May 4



JAPAN:

On Japan's secretive death row, inmate becomes cause celebre


Iwao Hakamada, Japan's longest serving death row inmate, has insisted for
40 years that he is innocent of the four murders he was convicted of. The
evidence was suspect, he says, and his confession was coerced.

Now the judge who wrote the ex-boxer's death sentence agrees.

"My feelings about Mr. Hakamada remain the same  I believe he is
innocent," said Norimichi Kumamoto, who now reveals that he argued for
acquittal but was outvoted by 2 other judges in their secret deliberations
before handing down their ruling in 1968. As the junior judge, he was
tasked with writing the death sentence order.

The case  and Kumamoto's stunning admission last year  has fixed an
unprecedented spotlight on Japan's secretive criminal justice system,
causing a stir in legal circles and raising questions about the death
penalty in a country where it's rarely questioned.

Among those clamoring for a retrial are Amnesty International, Japanese
boxers and Rubin "Hurricane" Carter, the American boxer imprisoned nearly
20 years for 3 murders before the convictions were overturned.

The case also has illuminated all the elements that critics say make
Japanese law enforcement inhumane: heavy-handed interrogations without
lawyers present, over-reliance on confessions, an arbitrary capital
punishment system that can keep inmates on death row for decades and then
hang them with no advance notice.

Discussion of the case coincides with a rapid increase in the number of
death sentences. Of 165 people on death row, 7 have been executed so far
this year, compared with just 1 in 2005.

Hakamada's case began with a fire on June 30, 1966, at the home of an
executive of a soybean paste company where he worked.

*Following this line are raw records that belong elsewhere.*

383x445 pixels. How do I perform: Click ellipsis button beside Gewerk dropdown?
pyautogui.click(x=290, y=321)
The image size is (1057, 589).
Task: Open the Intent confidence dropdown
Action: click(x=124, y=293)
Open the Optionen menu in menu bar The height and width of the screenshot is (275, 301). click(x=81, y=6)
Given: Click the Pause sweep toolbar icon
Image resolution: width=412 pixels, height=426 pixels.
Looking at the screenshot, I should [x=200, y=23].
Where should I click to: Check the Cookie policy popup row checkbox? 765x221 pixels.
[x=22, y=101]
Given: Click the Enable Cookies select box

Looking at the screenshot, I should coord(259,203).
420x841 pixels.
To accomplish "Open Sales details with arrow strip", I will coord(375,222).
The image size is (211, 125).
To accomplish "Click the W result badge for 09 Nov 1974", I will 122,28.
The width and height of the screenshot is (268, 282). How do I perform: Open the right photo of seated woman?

Hakamada said he helped douse the flames, whereupon the charred remains of
the bodies of the executive, his wife and 2 children were discovered  all
stabbed to death.

2 months later, Hakamada, then 30, was arrested and charged based on a
confession and a pair of his pajamas that contained tiny amounts of blood
and gasoline. He recanted the confession and pleaded not guilty at his
trial. Prosecutors discarded the pajamas and presented a separate set of
blood-soaked clothes they said he wore for the killings.

Hakamada, his supporters and now the dissenting judge argue the case was
full of holes.

Hakamada says police kicked and clubbed him to get a confession. His
lawyers say he was interrogated for 264 hours over 23 days, the longest
session lasting 16 hours and 20 minutes. They say the exhausted Hakamada
was denied water or bathroom visits during the interrogation.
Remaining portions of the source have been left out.